The point is, I am too driven and enterprising to not be where the action is. So, no, I will not be relegated to a freelancer or work flexitime (which is a euphemism for working for a fifth of your salary) neither will I ever negotiate to work from home.
Do you miss work? I am often asked. It’s as though I am playing now, or have turned into one of those ladies who lunch. But to be honest, after a 16 -year career, I didn’t miss ‘work’ for a single day in the past year. I didn’t have the time to think about whether I missed it. I was too busy going through the motions of being a mommy. And I don’t really remember how many diapers I have changed or how many stories I have read or how many songs I have sung, or hours I have walked or play-dates I have planned or meals I have cooked or cries I have soothed or how many nights I have slept or how many hours I have nursed. I think if they invented swipe-cards for mommies, we would all have to be paid three times our last salaries.
But motherhood is about anonymity.
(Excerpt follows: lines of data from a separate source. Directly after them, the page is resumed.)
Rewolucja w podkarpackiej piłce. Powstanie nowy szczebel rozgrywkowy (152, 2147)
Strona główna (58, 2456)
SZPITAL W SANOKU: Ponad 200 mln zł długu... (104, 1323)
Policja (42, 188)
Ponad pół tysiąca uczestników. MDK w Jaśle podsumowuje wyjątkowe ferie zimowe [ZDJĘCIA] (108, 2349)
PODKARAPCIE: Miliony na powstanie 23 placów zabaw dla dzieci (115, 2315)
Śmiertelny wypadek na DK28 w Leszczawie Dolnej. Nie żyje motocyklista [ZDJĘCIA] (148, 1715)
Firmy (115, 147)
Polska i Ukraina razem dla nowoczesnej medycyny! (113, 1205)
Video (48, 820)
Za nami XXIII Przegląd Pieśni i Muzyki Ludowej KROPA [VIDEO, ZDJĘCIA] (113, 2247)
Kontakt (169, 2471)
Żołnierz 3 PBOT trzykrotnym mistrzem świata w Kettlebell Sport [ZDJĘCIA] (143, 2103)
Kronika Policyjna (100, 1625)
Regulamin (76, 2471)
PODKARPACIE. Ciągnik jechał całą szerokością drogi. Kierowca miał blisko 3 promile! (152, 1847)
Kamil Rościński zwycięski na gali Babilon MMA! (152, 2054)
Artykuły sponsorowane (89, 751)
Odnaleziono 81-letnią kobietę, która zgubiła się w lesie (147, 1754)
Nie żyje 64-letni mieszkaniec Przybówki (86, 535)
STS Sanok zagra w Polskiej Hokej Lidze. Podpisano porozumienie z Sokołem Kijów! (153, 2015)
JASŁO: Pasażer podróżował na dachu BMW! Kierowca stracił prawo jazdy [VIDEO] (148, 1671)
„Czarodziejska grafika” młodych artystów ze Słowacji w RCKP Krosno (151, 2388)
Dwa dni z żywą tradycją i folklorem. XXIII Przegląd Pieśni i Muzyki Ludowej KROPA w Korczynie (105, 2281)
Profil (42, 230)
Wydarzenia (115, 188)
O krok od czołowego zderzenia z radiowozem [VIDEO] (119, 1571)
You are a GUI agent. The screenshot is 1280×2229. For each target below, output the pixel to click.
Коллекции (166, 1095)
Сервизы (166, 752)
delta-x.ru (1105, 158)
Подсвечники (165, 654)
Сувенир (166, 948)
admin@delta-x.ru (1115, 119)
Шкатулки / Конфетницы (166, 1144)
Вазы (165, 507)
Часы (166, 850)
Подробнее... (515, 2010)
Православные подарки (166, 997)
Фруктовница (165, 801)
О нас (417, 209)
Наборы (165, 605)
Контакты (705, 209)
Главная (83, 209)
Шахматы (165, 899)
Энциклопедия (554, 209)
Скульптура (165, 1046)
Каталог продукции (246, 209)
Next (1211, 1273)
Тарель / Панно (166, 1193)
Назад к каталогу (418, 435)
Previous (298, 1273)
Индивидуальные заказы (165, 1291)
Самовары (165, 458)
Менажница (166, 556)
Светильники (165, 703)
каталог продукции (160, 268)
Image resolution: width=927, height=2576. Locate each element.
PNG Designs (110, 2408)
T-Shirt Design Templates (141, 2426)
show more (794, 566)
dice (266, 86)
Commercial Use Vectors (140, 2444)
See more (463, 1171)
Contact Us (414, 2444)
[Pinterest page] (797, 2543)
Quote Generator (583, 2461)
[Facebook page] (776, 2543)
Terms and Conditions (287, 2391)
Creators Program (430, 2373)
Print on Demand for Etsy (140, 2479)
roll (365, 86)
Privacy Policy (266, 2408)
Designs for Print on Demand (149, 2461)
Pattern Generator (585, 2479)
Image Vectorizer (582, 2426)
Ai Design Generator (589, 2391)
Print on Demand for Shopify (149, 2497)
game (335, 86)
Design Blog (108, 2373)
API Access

About blending with the crowd, about being able to say, “Hi, I am Mommygolightly and I am a mother.” I don’t have much to show except a happy child, this blog, and perhaps some writing, lots of photographs and videos.
So a few days ago when I was registering for Re’s school admission, I was left staring long and hard at the column marked ‘occupation’. I vacillated between writer, blogger, columnist and finally I wrote, ‘mother.’